Setelah Barman meninggal dunia, peristiwa itu disusul dengan kematian Pak Jaga. Namun ia tidak dapat ditemukan. Hal inilah yang membuat seluruh orang pasar menjadi gempar, mereka berbondong-bondong mencari keberadaan mayat Pak Jaga, namun sayangnya mereka tetap tidak mampu menemukan mayat Pak Jaga. Suasana pasar benar-benar ricuh, apalagi tukang sapu itu, ia hanya bisa merenung. Pada akhirnya Popi pun meninggakan rumah itu. Ia menemui sopir truk dan ia segera melepaskan hasratnya yang selama ini ia pendam pada orang yang disayanginya.
Tema : tentang pencarian ketenangan hidup yang hakiki mengenai kebebasan yang dianggap telah dibelenggu oleh pikiran, ingatan dan cita-cita.
Alur : menggunakan alur campuran, maju mundur.
Penokohan:
Barman: penyayang, tidak konsisten, haus akan kasih wanita, keras kepala
Popi: perhatian, penyayang, setia, penurut, pintar, rajin
Bobi (anak barman): penyayang, pengertian, perhatian, patuh
Dosi( menantu barman): baik, perhatian,
Humam(sahabat barman): pemalas, baik hati,penghasut
Latar Tempat: di bukit, di rumah bobi, rumah humam, di pasar
Waktu: pagi hari, siang, sore, malam hari,
Suasana: penuh kebahagiaan, sedih, penuh rasa keheranan.

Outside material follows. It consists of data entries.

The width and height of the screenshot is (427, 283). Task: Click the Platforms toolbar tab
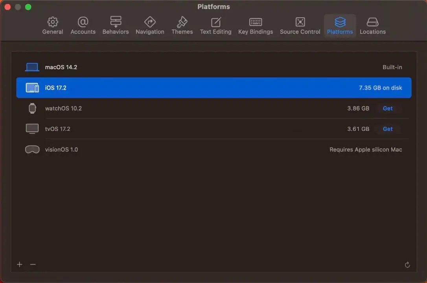click(x=340, y=26)
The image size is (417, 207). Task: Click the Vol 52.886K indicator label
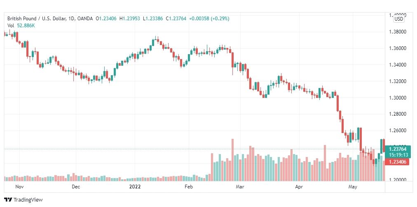click(x=21, y=26)
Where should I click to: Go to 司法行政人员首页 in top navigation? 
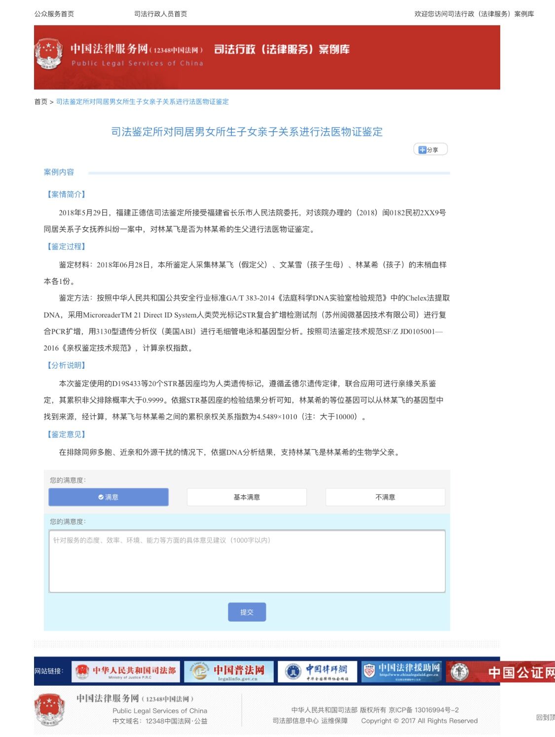[160, 14]
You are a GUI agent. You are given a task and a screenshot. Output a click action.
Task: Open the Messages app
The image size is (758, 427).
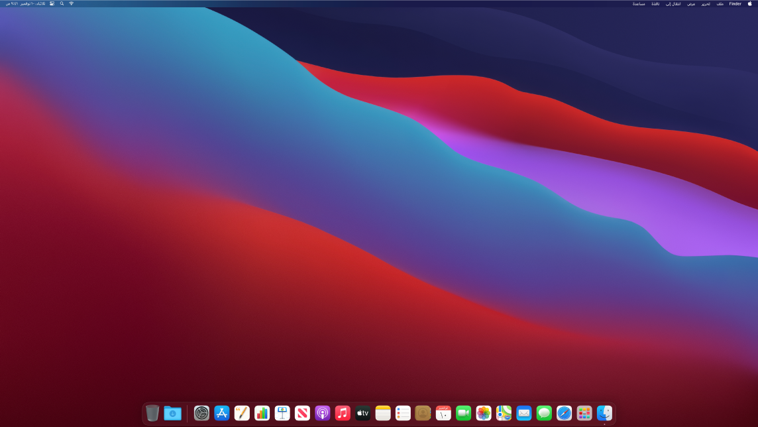point(544,413)
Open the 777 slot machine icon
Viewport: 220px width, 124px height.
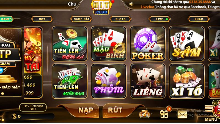145,114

Sudut pandang : menggunakan sudut pandang dari pengarang .
Kelebihan: novel ini bisa menyadrakan kita bagaimana seharusnya kita mengambil keputusan dan bagaimana kita menjalani hidup tanpa terpengaruh oleh orang lain.
Kekurangan: novel ini menggunakan bahasa yang sedikit sulit untuk dipahami, karenannya kita harus membacanya lebih dari satu kali agar kita bisa mengerti bahasa yang digunakan pengaranag dalam novel ini.